START Data listing

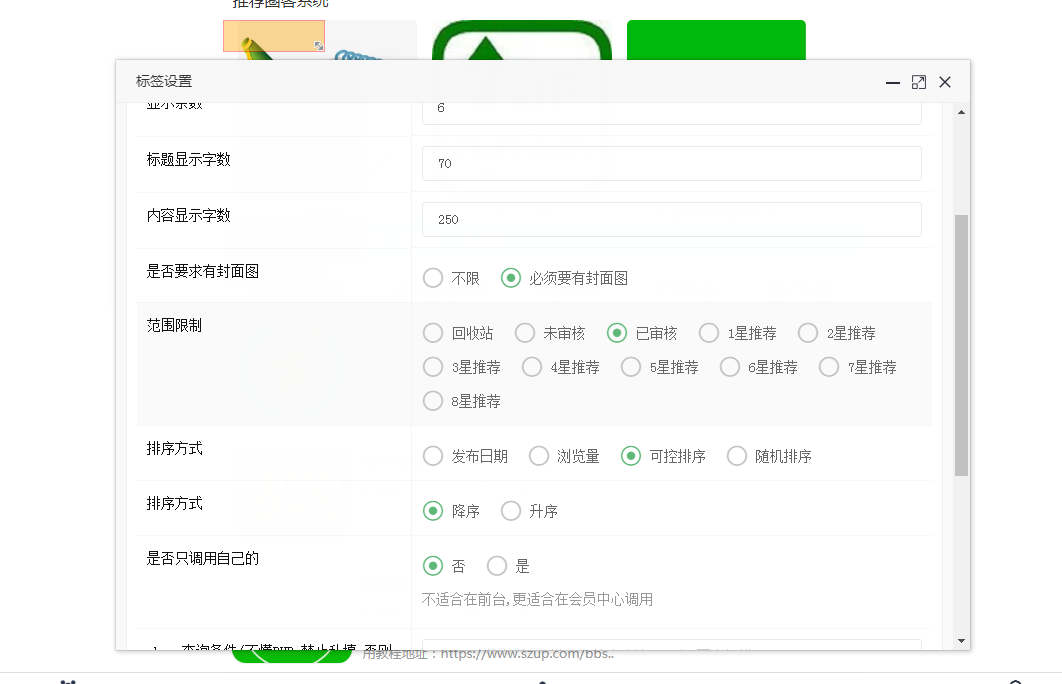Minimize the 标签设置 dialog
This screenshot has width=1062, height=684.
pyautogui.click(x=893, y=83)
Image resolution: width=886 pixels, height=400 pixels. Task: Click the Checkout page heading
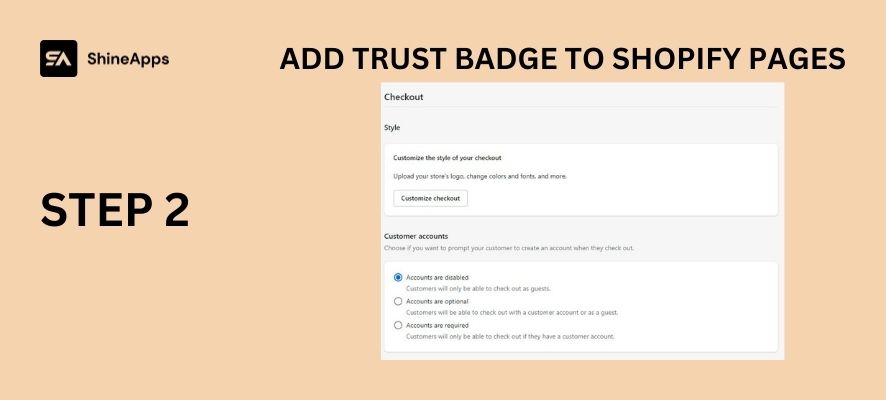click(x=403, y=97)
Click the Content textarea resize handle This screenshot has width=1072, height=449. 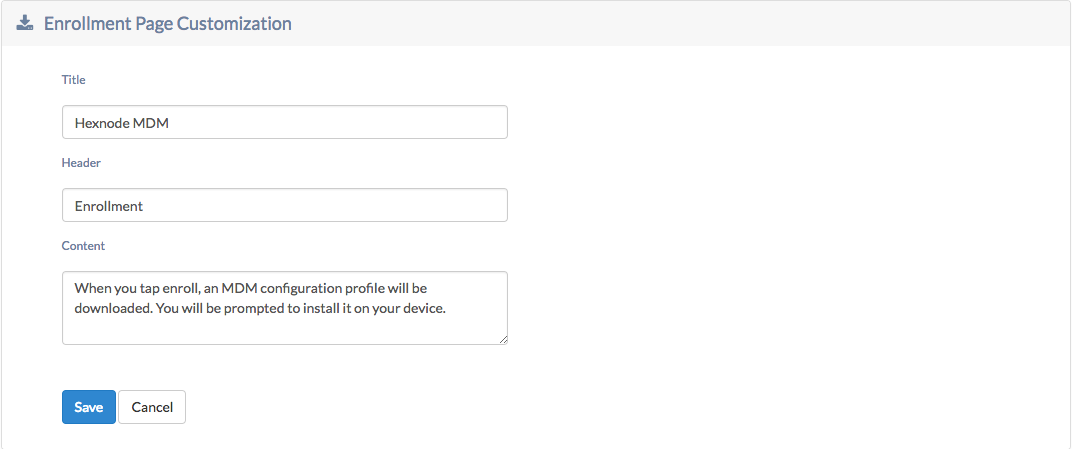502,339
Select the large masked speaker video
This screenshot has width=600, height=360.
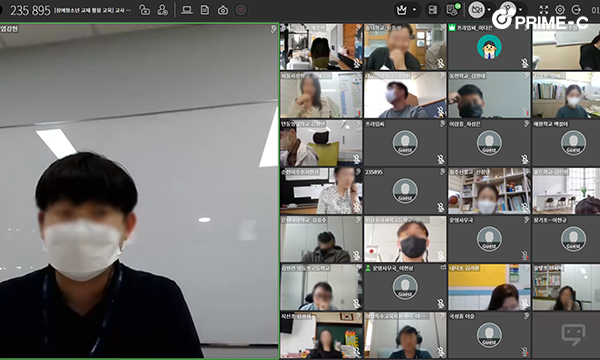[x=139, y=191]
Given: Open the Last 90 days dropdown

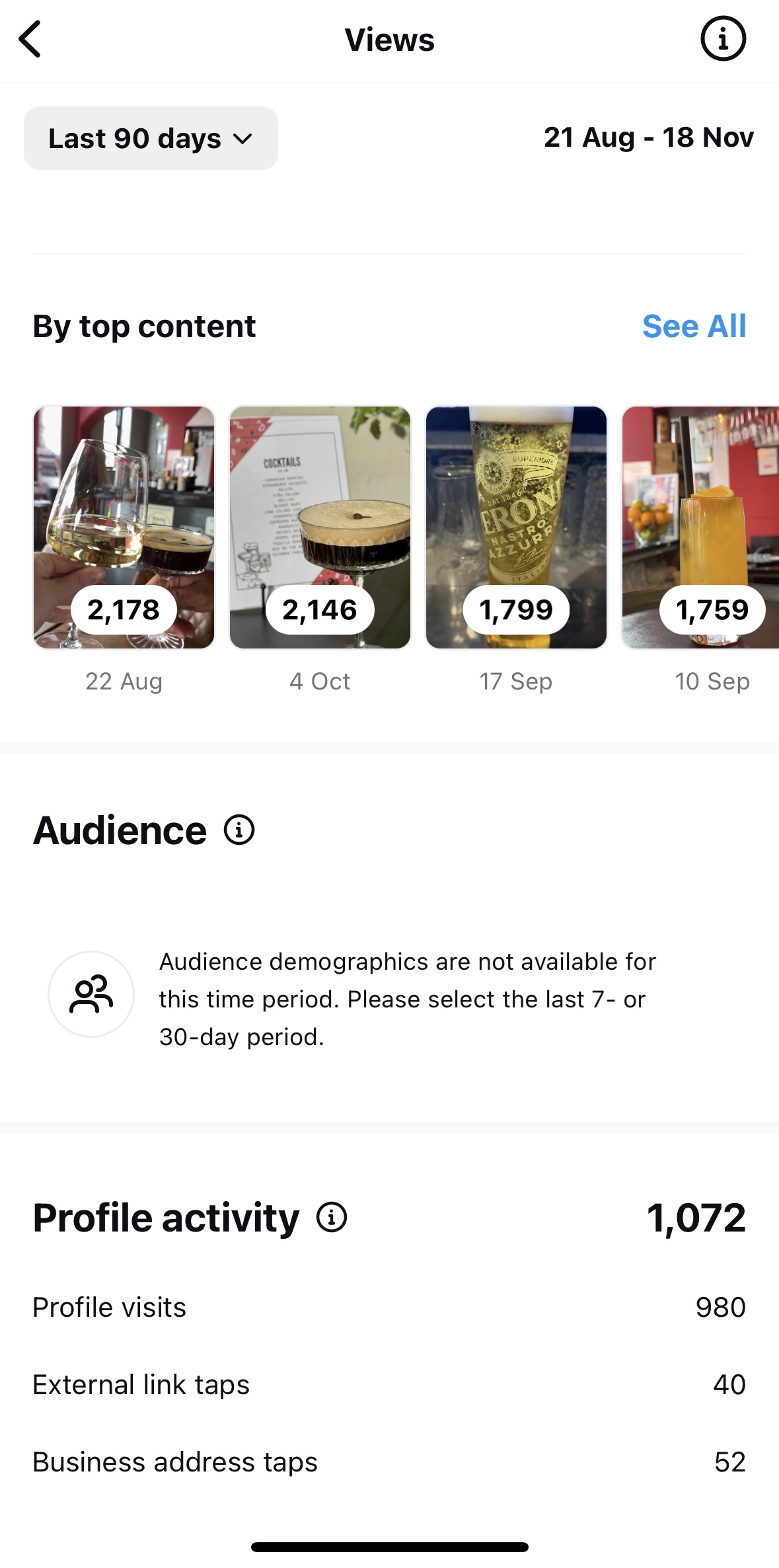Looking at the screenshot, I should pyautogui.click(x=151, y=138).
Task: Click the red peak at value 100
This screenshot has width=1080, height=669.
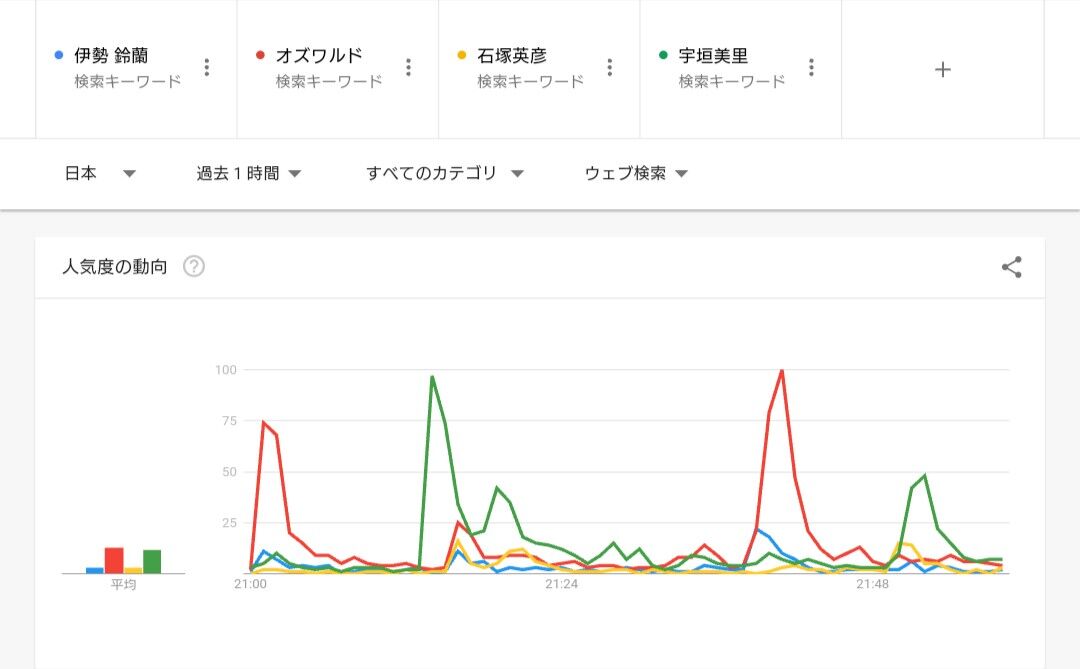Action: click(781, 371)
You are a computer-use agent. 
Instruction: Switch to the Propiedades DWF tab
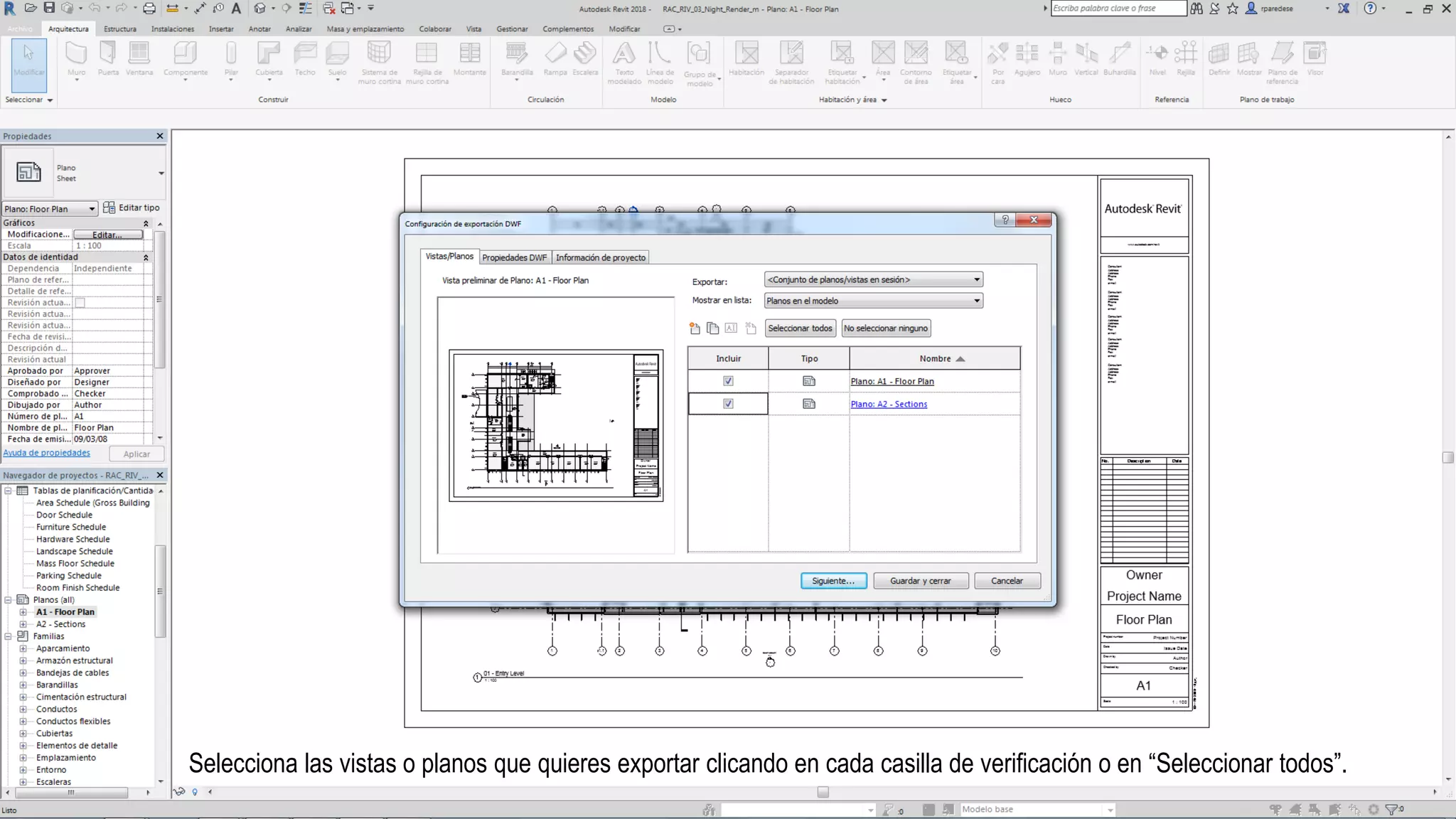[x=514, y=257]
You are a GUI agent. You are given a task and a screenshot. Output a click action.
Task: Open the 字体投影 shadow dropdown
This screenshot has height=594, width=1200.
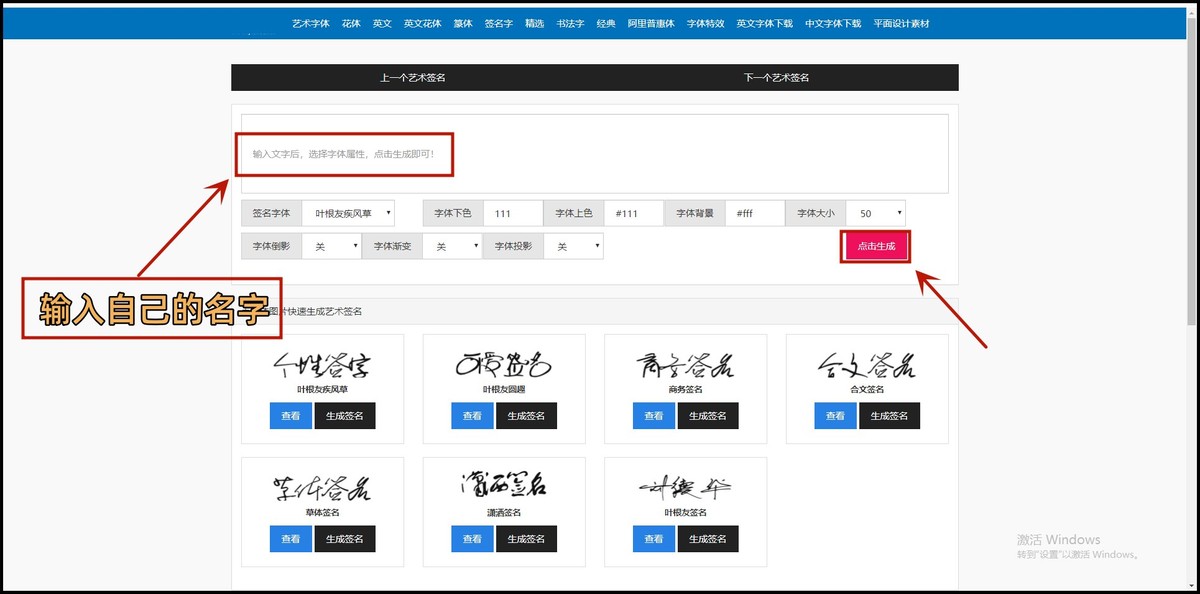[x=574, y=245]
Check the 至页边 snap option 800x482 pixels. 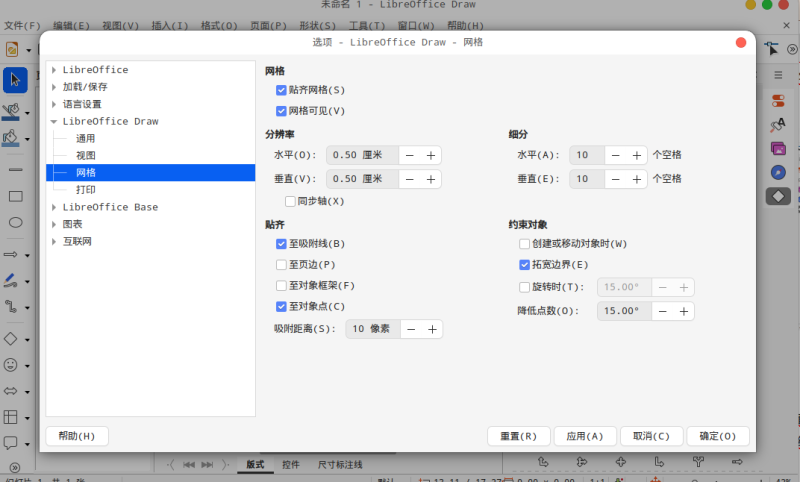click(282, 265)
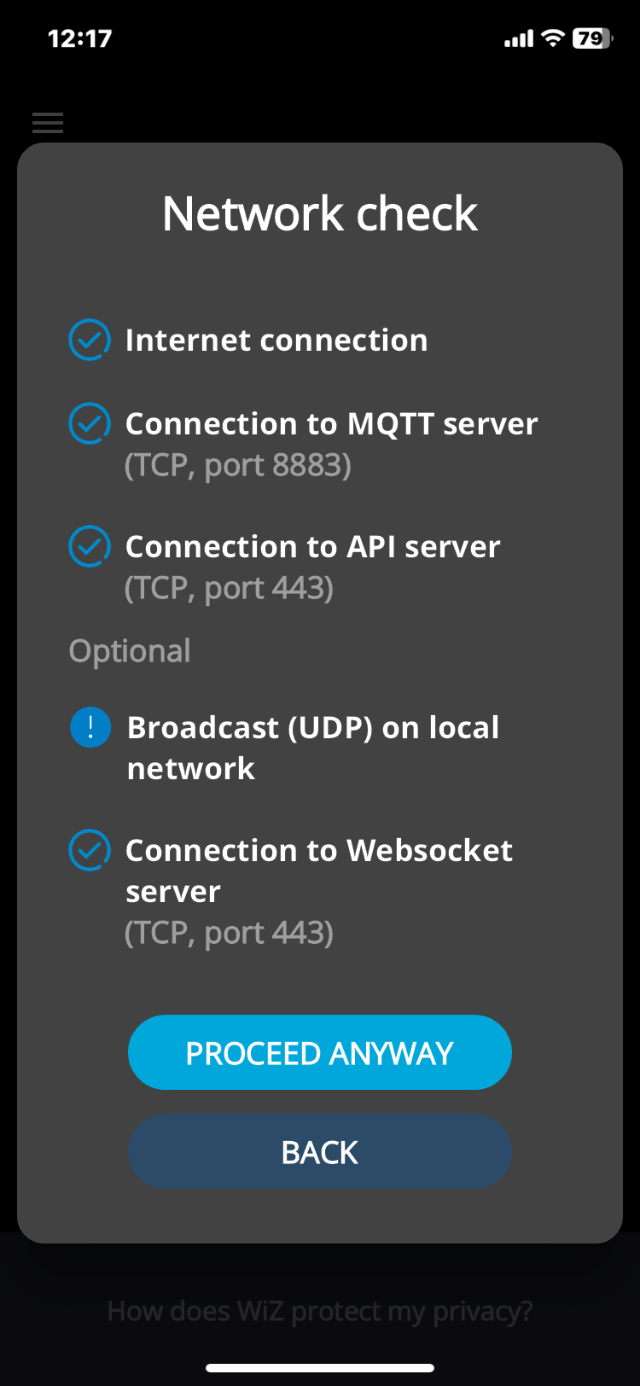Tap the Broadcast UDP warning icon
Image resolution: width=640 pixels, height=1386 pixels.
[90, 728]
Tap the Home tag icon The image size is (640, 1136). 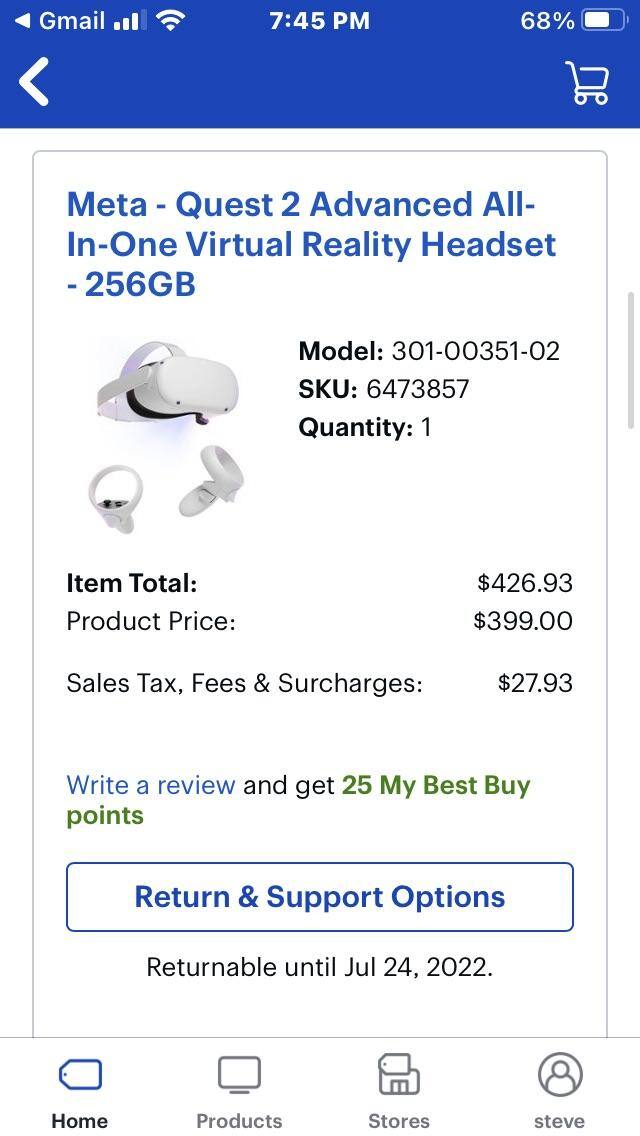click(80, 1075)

END Data listing

◆ **What you have to do**
Please copy the data between the lines holding "Given: Open the Last 90 days dropdown" and "[x=574, y=245]", inclusive, without the pictures.

◆ **Expected answer**
Given: Open the Last 90 days dropdown

Looking at the screenshot, I should pyautogui.click(x=151, y=138).
Task: Click the red peak at value 100
This screenshot has width=1080, height=669.
Action: click(781, 371)
You are a computer-use agent. 
Instruction: Switch to the Propiedades DWF tab
[x=514, y=257]
You are a GUI agent. You are given a task and a screenshot. Output a click action.
Task: Open the 字体投影 shadow dropdown
This screenshot has height=594, width=1200.
[x=574, y=245]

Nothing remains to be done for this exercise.